Every human being has a right to a clean environment and we need a multilateral   cooperation among all stakeholders to ensure that we tackle the diverse effects of climate change, that is threatening our very existence.


That was the rallying call during a one-day conference on climate action grassroots activism and human rights at the University of Nairobi.

Speaking during the event, Prof. Patricia Kameri Mbote, observed that human right to a clean environment is a game changer. United Nations General Assembly (UNGA) recognized human right to a clean environment. She pointed out that we need multi stakeholder engagement to achieve clean environment for all. “ All actors need to play their role. Countries need to play their roles through cross ministerial cooperation with local actors,” she said.

Prof. Mbote also urged governments to work closely to ensure that we have a clean environment. She pointed out that environment doesn’t have borders. Governments can collaborate to deal with the effects of climate change. “Governments through their legislative organs can enact laws to ensure we have environmental justice. Those who are responsible for environmental degradation can be held responsible”, she said.

Quoting United Nations Secretary-General, Mr. António Guterres, Prof. Mbote observed that those who cause environmental damage should pay for it. She opined that by doing that, we shall be working towards Social Development Goals 16 and 13.

She also challenged the academia to play its part in training Environmental Lawyers who will active role in climate litigation which is now emerging as a means to achieve Climate Justice. “Environmental Law is the youngest and growing faster.
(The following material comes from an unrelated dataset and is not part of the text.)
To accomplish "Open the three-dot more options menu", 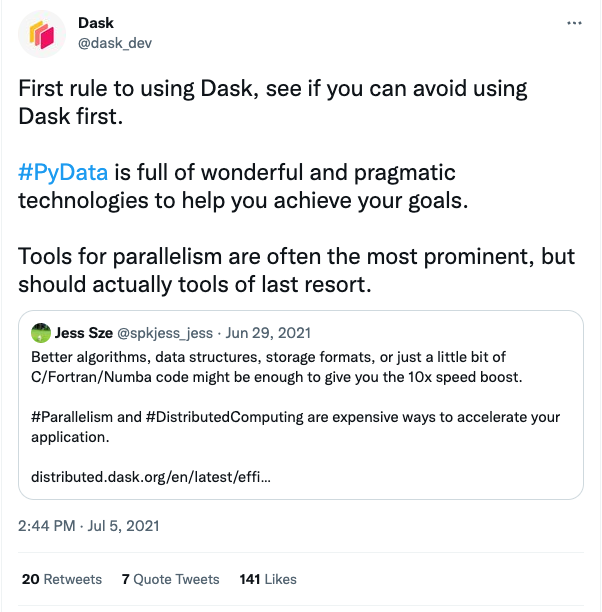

Many environmental laws have been concluded since Stockholm in 1970,” she said.  

In her conclusion, she observed that we need inclusion, networking , multilateralism to protect people and planet. 

Prof. Winnie Kamau, Dean, Faculty of Law, pointed out that the role of grassroots remains critical. Humans rights is core. UN Assembly recognized importance of human rights. She outlined the importance of development financing and how it impacts grassroots. 

Malin Oud, said that investing in climate change is critical and top down approach is incomplete. “We need to hold government to account through grassroots lobbying and advocacy”, she said.  

Conference participants pointed out climate change effects and how it has negatively impacted lives. Climate change has impacted food production, agriculture and it’s a threat to human life and more so vulnerable people. Other negative impacts pointed out include inequality of income. It was also observed that women and girls, youth, elderly people are more affected by diverse effects of climate change and they have no insurance to recover. 

Together, let’s leave no one behind as climate change is not limited to one country.

Event was sponsored by China Dialogue, University of Nairobi and Raoul Wallenberg Institute of Human Rights and Humanitarian Law.